▸ Problem statement: Each record, in full, must be restated word for word.

▸ Provided information:
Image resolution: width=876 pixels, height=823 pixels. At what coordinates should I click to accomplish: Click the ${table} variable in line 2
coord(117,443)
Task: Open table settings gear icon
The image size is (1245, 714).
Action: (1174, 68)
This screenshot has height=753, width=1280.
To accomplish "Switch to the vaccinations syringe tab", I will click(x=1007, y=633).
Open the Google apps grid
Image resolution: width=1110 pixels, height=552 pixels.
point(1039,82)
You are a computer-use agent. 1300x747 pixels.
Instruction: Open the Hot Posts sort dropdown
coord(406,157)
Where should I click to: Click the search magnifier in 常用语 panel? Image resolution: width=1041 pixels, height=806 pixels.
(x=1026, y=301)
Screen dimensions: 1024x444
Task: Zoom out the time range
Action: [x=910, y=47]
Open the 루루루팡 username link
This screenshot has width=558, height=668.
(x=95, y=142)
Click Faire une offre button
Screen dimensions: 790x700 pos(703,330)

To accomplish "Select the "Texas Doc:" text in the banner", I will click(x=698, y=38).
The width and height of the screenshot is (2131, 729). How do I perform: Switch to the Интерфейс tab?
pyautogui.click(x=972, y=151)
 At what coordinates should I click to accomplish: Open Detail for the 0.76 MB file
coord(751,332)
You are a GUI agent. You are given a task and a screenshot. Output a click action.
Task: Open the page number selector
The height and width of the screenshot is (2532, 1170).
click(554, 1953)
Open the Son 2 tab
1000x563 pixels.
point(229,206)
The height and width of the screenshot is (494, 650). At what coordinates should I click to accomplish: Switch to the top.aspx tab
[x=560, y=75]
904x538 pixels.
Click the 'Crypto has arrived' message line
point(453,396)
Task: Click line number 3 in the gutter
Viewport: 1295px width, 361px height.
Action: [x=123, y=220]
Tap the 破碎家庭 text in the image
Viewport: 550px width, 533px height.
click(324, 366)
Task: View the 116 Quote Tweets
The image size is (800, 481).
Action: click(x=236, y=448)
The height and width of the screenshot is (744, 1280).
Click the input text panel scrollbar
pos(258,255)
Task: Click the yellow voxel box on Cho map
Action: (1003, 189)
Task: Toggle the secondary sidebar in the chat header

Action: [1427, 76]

▸ Answer area:
Image resolution: width=876 pixels, height=823 pixels. At what coordinates should I click to accomplish: Click the ${table} variable in line 2
coord(117,443)
Task: Open table settings gear icon
The image size is (1245, 714).
Action: (1174, 68)
This screenshot has height=753, width=1280.
To accomplish "Switch to the vaccinations syringe tab", I will click(x=1007, y=633).
Open the Google apps grid
Image resolution: width=1110 pixels, height=552 pixels.
point(1039,82)
You are a computer-use agent. 1300x747 pixels.
Instruction: Open the Hot Posts sort dropdown
coord(406,157)
Where should I click to: Click the search magnifier in 常用语 panel? Image resolution: width=1041 pixels, height=806 pixels.
(x=1026, y=301)
Screen dimensions: 1024x444
Task: Zoom out the time range
Action: [x=910, y=47]
Open the 루루루팡 username link
This screenshot has width=558, height=668.
(x=95, y=142)
Click Faire une offre button
Screen dimensions: 790x700 pos(703,330)

To accomplish "Select the "Texas Doc:" text in the banner", I will click(x=698, y=38).
The width and height of the screenshot is (2131, 729). How do I perform: Switch to the Интерфейс tab?
pyautogui.click(x=972, y=151)
 At what coordinates should I click to accomplish: Open Detail for the 0.76 MB file
coord(751,332)
You are a GUI agent. You are given a task and a screenshot. Output a click action.
Task: Open the page number selector
The height and width of the screenshot is (2532, 1170).
click(554, 1953)
Open the Son 2 tab
1000x563 pixels.
point(229,206)
The height and width of the screenshot is (494, 650). At what coordinates should I click to accomplish: Switch to the top.aspx tab
[x=560, y=75]
904x538 pixels.
Click the 'Crypto has arrived' message line
point(453,396)
Task: Click line number 3 in the gutter
Viewport: 1295px width, 361px height.
Action: [x=123, y=220]
Tap the 破碎家庭 text in the image
Viewport: 550px width, 533px height.
click(324, 366)
Task: View the 116 Quote Tweets
The image size is (800, 481).
Action: click(x=236, y=448)
The height and width of the screenshot is (744, 1280).
Click the input text panel scrollbar
pos(258,255)
Task: Click the yellow voxel box on Cho map
Action: (1003, 189)
Task: Toggle the secondary sidebar in the chat header

Action: [1427, 76]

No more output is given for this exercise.